_Exercise data_

- - - -

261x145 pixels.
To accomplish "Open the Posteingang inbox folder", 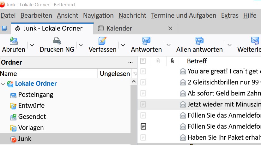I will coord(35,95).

- - - -

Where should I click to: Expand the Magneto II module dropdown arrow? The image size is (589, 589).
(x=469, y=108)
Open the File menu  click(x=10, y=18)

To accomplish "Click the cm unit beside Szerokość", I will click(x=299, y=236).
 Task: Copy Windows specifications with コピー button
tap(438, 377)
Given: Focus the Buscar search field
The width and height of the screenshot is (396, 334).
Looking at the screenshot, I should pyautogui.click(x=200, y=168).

- - - -

_Problem details_
Each line in the entries above, starting at the line with "Where should I" and ending at the line with "Given: Focus the Buscar search field", is to be printed exactly, and only those lines.

_Result of this exercise_
Where should I click to: Expand the Magneto II module dropdown arrow? The image size is (589, 589).
(x=469, y=108)
Open the File menu  click(x=10, y=18)

To accomplish "Click the cm unit beside Szerokość", I will click(x=299, y=236).
 Task: Copy Windows specifications with コピー button
tap(438, 377)
Given: Focus the Buscar search field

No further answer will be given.